The fifth theme of the academic forum, Peace and Security, elicited fairly bland recommendations, according the Pambazuka descriptions of the recommendation. The BRICS club is expressly not militarily inclined, and though there is room for co-operation, there is even less reason to set up parallel organisations to multinational organisations in this area. What does unite the BRICS countries, despite their many differences, is a tendency to support the policy of non-intervention or non-interference in the affairs of other countries, This policy which has led to accusations that China is happy to help prop up repressive regimes in return for economic favours, even aiding in repression.
However, one recommendations stands out is the backing for continued “centrality” of the United Nations (UN). This is in line with comments by South Africa’s foreign minister Ms Maite Nkoana-Mashabane that the BRICS countries are catalysts for a global “shift from the old locus of political, economic and social power into a multipolar system”. In other words, the BRICS are not seen as a new version of the Non-Aligned Movement, but rather a grouping to get the multilateral institutions to live up to their description.
Finally, though the media has focused on trade, particularly the growth of the BRICS trade with Africa, and a trade balance massively in China’s favour, this is of lesser importance for South Africa than investment issues, which do not seem to have received much attention.

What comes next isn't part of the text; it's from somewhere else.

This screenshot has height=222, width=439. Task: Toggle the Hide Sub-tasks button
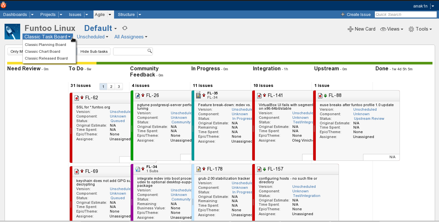[x=94, y=51]
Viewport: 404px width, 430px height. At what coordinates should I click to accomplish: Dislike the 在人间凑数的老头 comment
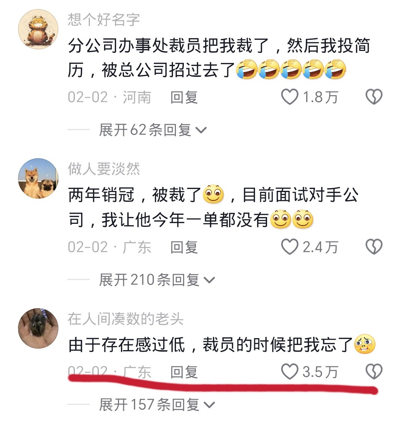374,371
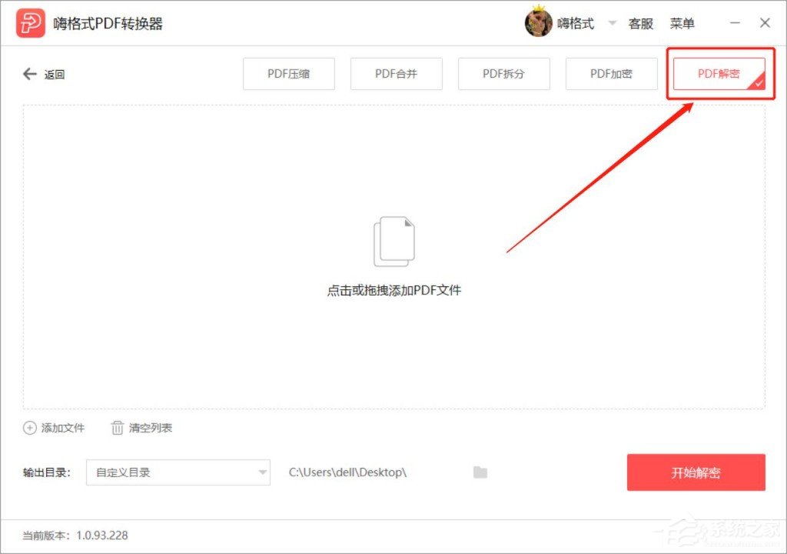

A development bank does not tackle the important issue of the need for more cross-border investment in the real economy, nor does it lessen the hurt to companies and workers from intense competition in particular sectors among the BRICS. For instance, Brazil has been accused by South African poultry producers of dumping chicken on the local market.
Increased imports from China have been blamed for a loss of South African jobs, particularly in the clothing sector. While the image of Chinese investment as intent only on raw material extraction and exports is overdone, according to research which has more carefully tracked such investment, there is the question whether South Africa, with its focus on high-wage jobs and perceptions of low productivity, can capitalise on skills transfer from China for local manufacturing.
Ironically, South Africa’s President Jacob Zuma was able to boast recently as an example of South Africa’s healthy investment climate an R800 million ($89 million) investment by Anglo-Dutch multinational Unilever and one of R500 million ($54 million) by Swiss multinational Nestle. A newsletter by South African research company Who Owns Whom recently noted that the USA, India and Spain had put R4.5 billion ($483 million) into four new South African renewable energy plants. Only one of those investors resides in a BRICS country.